Last year, James, in an effort to get kids off the streets in the summer, started a youth employment program. James said the goal of the program was to provide summer jobs for 500 kids, and in its first year, where, as James said, “we were pretty much flying by the seat of our pants,” 525 youths in Greensboro got summer jobs.
While the city councilmembers all initially praised the program, several councilmembers found fault with the kids that were employed. Councilmember Sharon Hightower said she went to one of the job fairs and there were kids from Summerfield participating. Hightower never explained how she could tell that the kids were from Summerfield.
Councilmember and mayoral candidate Justin Outling suggested that the city itself provide more summer jobs for the program because private employers could hire anyone they wanted, “but when the provides jobs you can certainly have geographic limitations around that.”
Outling also said, “I do want to highlight Councilwoman’s Hightower’s point about who’s getting these jobs from an equity perspective, and we talk about equity diversity and inclusion a lot.

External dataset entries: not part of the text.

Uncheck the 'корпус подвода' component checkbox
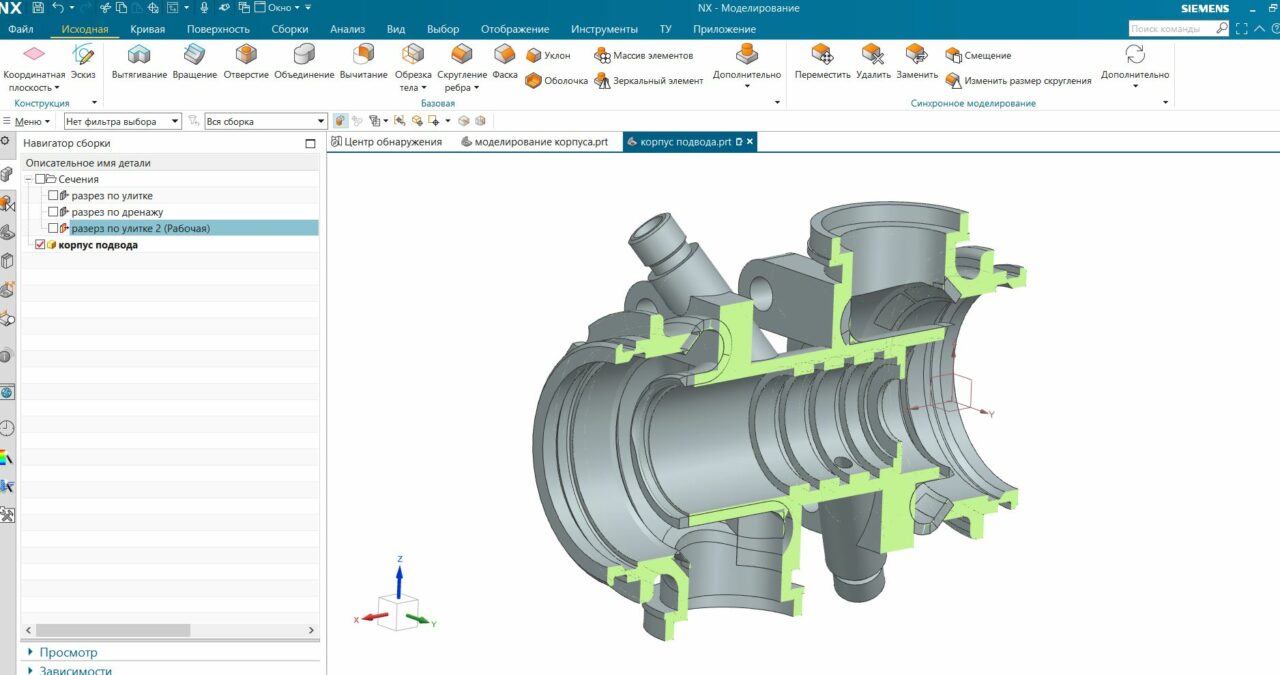The width and height of the screenshot is (1280, 675). tap(40, 245)
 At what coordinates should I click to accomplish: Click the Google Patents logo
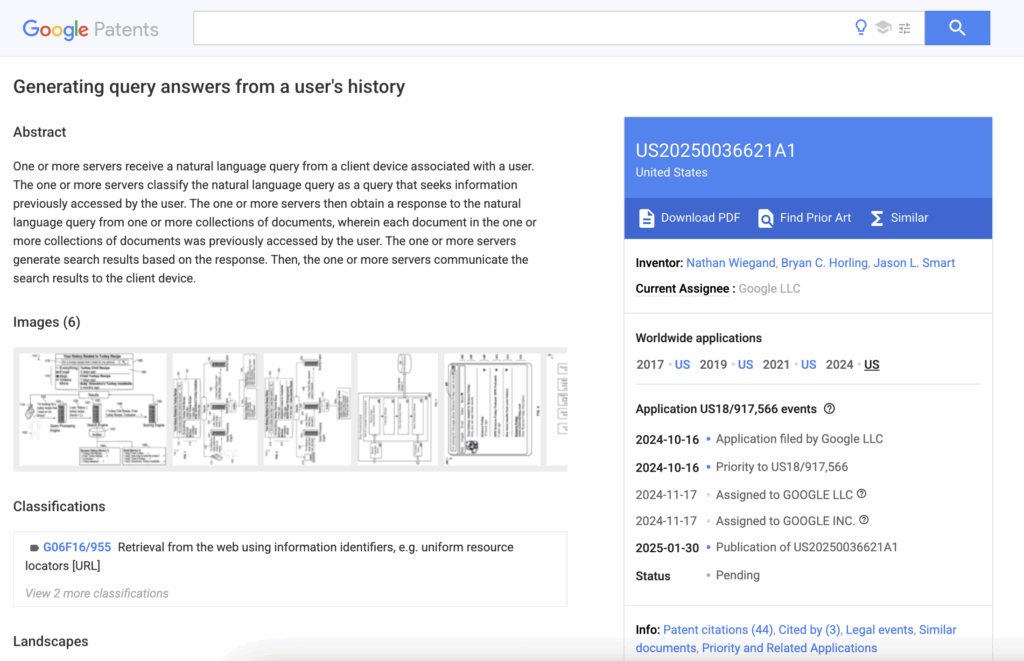point(90,29)
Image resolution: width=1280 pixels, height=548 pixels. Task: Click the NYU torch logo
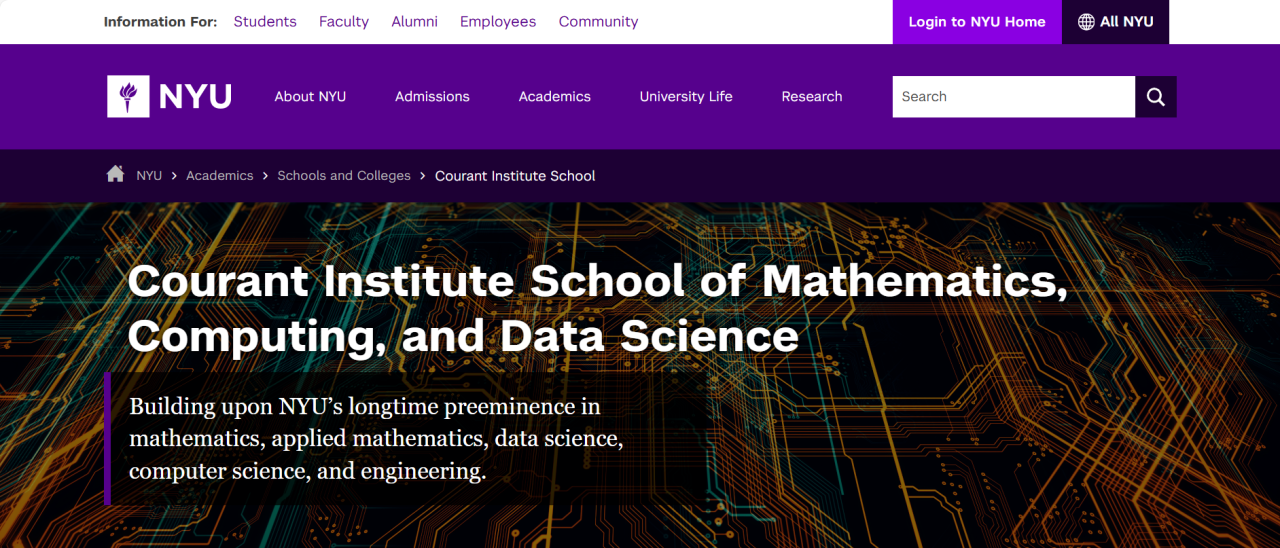click(x=128, y=97)
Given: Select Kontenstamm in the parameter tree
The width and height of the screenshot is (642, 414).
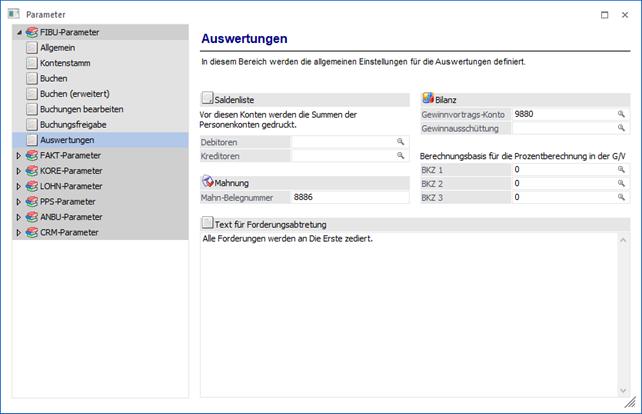Looking at the screenshot, I should [x=61, y=63].
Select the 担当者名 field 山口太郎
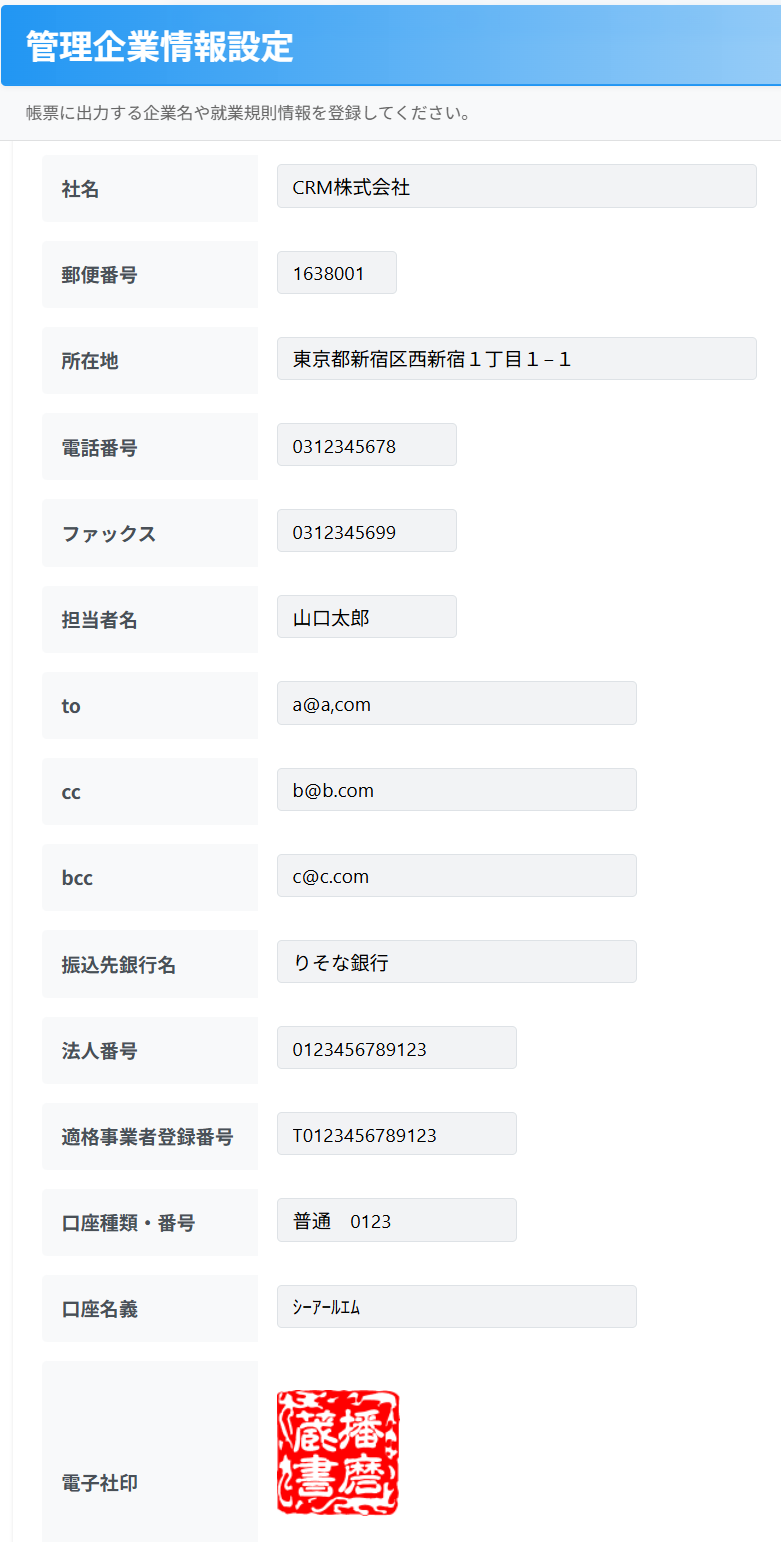Screen dimensions: 781x1542 (x=367, y=617)
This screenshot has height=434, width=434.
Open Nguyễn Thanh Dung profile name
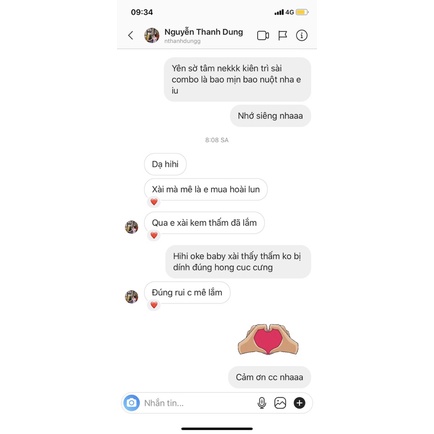pos(203,32)
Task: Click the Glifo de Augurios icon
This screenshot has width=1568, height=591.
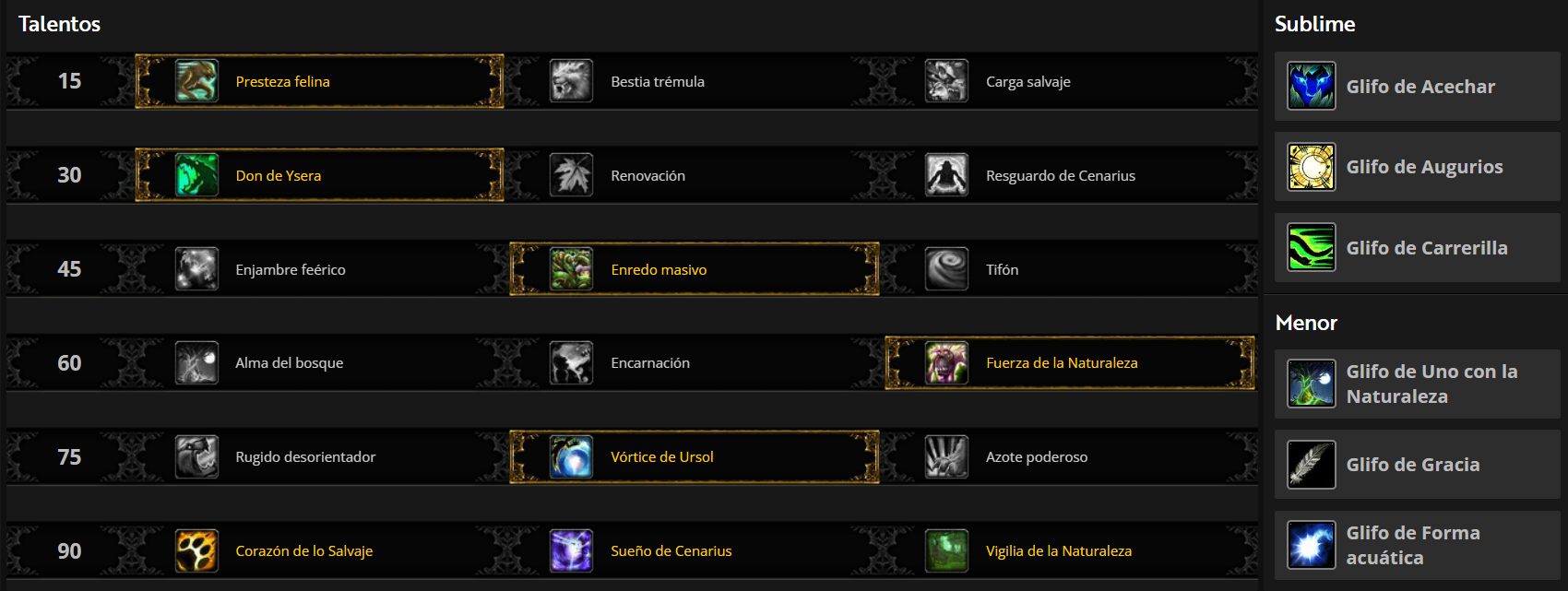Action: tap(1312, 167)
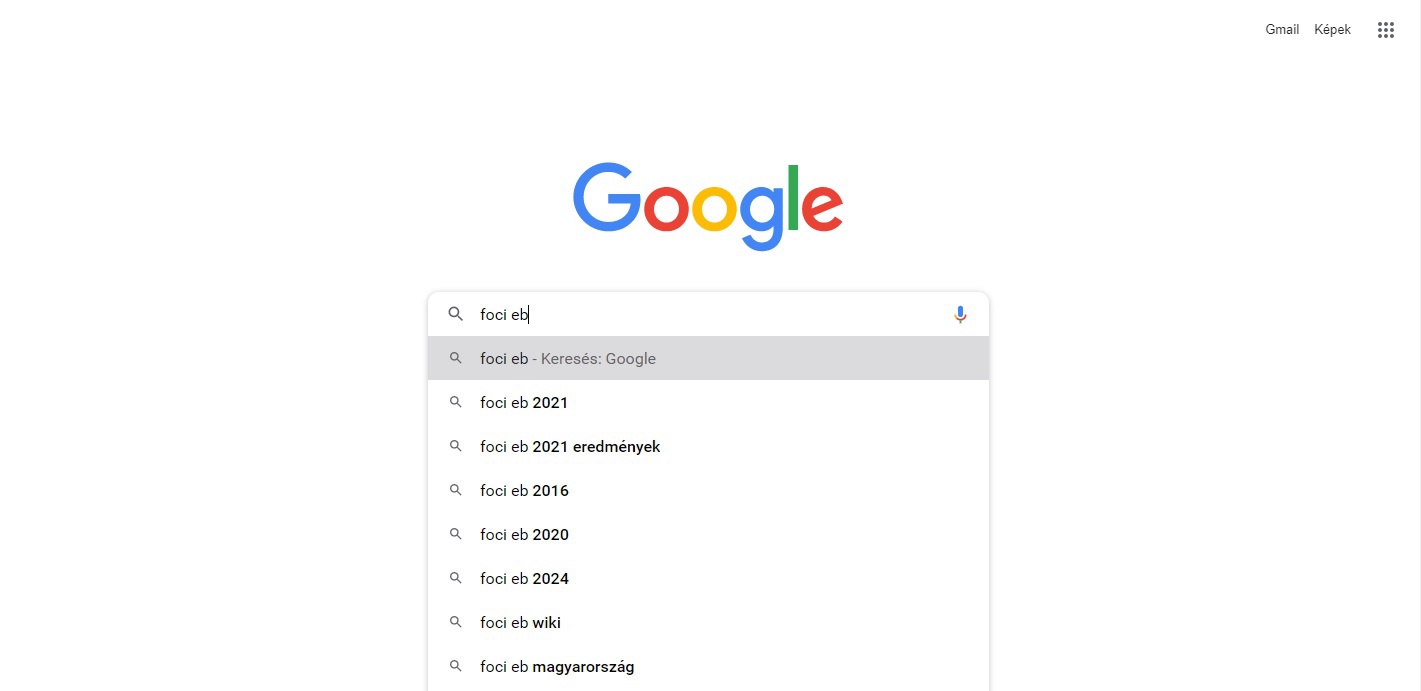Pick the 'foci eb 2024' suggestion

pos(708,578)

I think it is really important to be mindful of that because while it’s great for every child to have internships, some children are well positioned for having internships without having a city coordinated program.”
Coundilmember Goldie Wells said, “What your concerned about is someone who doesn’t need this help getting a job, but I think with the bottom line that the chief had in his heart when he started the program is assurance that the right folks will get in the program.”
Outling then said, “It’s not about kids across this community getting internships, quite candidly kids in many of the neighborhoods I represent don’t have problems getting interships.”
Outling said that considering the geography of where the kids in the program lived was important.
James said that when holding a job fair, “If you want us to say, you can come if you live in this area and if you don’t you can’t come here, we just can’t do that.”
City Manager Tai Jaiyeoba said that the city was going to provide assistance for the program and he thought that providing transportation was an avenue the city could certainly consider, but he added, “I do not want anyone to hijack this idea because it is really driven from the Police Department.”
James said that the total cost of the program this year would be about $50,000 including hiring a coordinator, which they didn’t have last year, advertising, renting facilities for job fairs and incidentals.
Councilmember Tammi Thurm said that the City Council should provide that $50,000 so that it didn’t come from the police budget.